4. Hire marketing/IT “translators.” Goodwill, effort, and clarity will go a long way to bring the CIO and CMO together. But the reality is that few CMOs or CIOs have the right balance between business and tech. What each needs to do is hire “translators.” The CMO needs to hire someone who understands customers and business needs but “speaks geek.” The CIO needs to hire technical people with a strong grounding in marketing campaigns and the business. “Business solution architects,” for example, put all the discovered data together and organize it so that it’s ready to analyze. They structure the data to ensure it can be queried in meaningful ways and appropriate timeframes by all relevant users.

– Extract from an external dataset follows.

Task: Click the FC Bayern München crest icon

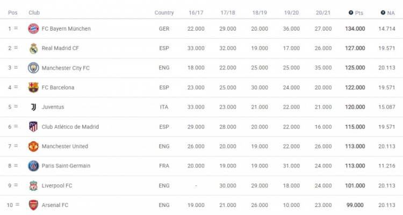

“At SAP, we have a Business Information Officer (BIO) for each business unit, including SAP Marketing,” says Becher. “The BIO must understand and translate business strategy into an IT enterprise architecture strategy and help guide technology investments.

5. Learn to drive before you fly. The CMO and CIO can’t hope to turn things around over night. In fact, that’s a recipe for disaster. Instead, they need to identify and focus on a few small pilot programs to test team compositions and new processes for collaboration. This approach allows teams to develop best practices and valuable lessons that can then be used to train other teams. Don’t be afraid to fail, but keep the projects and teams small enough at first to both fail and learn quickly.

Effective use of Big Data is already separating the winners from the losers across a wide range of industries. But there are no short cuts to getting it right―and the CMO and CIO share total responsibility for success or failure.